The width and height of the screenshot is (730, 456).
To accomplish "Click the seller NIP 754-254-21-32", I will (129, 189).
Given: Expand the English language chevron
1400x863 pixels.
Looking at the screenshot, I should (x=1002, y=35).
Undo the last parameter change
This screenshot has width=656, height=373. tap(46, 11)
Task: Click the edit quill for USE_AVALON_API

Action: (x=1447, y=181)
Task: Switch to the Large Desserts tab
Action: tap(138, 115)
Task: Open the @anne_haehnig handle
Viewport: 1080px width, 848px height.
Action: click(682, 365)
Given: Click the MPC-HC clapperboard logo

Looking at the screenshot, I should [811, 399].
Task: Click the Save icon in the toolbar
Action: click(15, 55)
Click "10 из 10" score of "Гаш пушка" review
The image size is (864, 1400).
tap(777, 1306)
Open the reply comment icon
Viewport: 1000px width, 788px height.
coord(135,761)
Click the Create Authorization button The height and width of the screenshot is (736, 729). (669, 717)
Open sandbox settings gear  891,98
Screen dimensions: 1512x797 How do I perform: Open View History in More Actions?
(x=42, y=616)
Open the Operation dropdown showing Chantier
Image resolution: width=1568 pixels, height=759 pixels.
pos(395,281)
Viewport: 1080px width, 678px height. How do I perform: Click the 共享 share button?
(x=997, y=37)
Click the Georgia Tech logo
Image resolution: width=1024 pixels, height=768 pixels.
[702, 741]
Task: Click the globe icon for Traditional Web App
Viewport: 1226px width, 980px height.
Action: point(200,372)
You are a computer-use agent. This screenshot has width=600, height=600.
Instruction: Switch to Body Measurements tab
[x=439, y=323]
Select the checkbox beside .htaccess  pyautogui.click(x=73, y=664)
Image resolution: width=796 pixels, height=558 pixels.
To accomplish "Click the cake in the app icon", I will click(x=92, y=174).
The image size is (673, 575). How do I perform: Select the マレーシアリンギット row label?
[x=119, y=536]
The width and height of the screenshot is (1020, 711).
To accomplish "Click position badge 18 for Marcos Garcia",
---+---
[Task to complete] Rewrite all of the material above, changing every "Viewport" to "Display" and leaving everything else as it is.

[Exercise answer]
The width and height of the screenshot is (730, 456).
To accomplish "Click the seller NIP 754-254-21-32", I will (129, 189).
Given: Expand the English language chevron
1400x863 pixels.
Looking at the screenshot, I should (x=1002, y=35).
Undo the last parameter change
This screenshot has width=656, height=373. tap(46, 11)
Task: Click the edit quill for USE_AVALON_API

Action: (x=1447, y=181)
Task: Switch to the Large Desserts tab
Action: tap(138, 115)
Task: Open the @anne_haehnig handle
Display: 1080px width, 848px height.
Action: click(682, 365)
Given: Click the MPC-HC clapperboard logo

Looking at the screenshot, I should [811, 399].
Task: Click the Save icon in the toolbar
Action: click(15, 55)
Click "10 из 10" score of "Гаш пушка" review
The image size is (864, 1400).
tap(777, 1306)
Open the reply comment icon
Display: 1000px width, 788px height.
coord(135,761)
Click the Create Authorization button The height and width of the screenshot is (736, 729). (669, 717)
Open sandbox settings gear  891,98
Screen dimensions: 1512x797 How do I perform: Open View History in More Actions?
(x=42, y=616)
Open the Operation dropdown showing Chantier
Image resolution: width=1568 pixels, height=759 pixels.
pos(395,281)
Display: 1080px width, 678px height. How do I perform: Click the 共享 share button?
(x=997, y=37)
Click the Georgia Tech logo
Image resolution: width=1024 pixels, height=768 pixels.
[702, 741]
Task: Click the globe icon for Traditional Web App
Display: 1226px width, 980px height.
Action: point(200,372)
You are a computer-use agent. This screenshot has width=600, height=600.
Instruction: Switch to Body Measurements tab
[x=439, y=323]
Select the checkbox beside .htaccess  pyautogui.click(x=73, y=664)
Image resolution: width=796 pixels, height=558 pixels.
To accomplish "Click the cake in the app icon", I will click(x=92, y=174).
The image size is (673, 575). How do I perform: Select the マレーシアリンギット row label?
[x=119, y=536]
The width and height of the screenshot is (1020, 711).
To accomplish "Click position badge 18 for Marcos Garcia",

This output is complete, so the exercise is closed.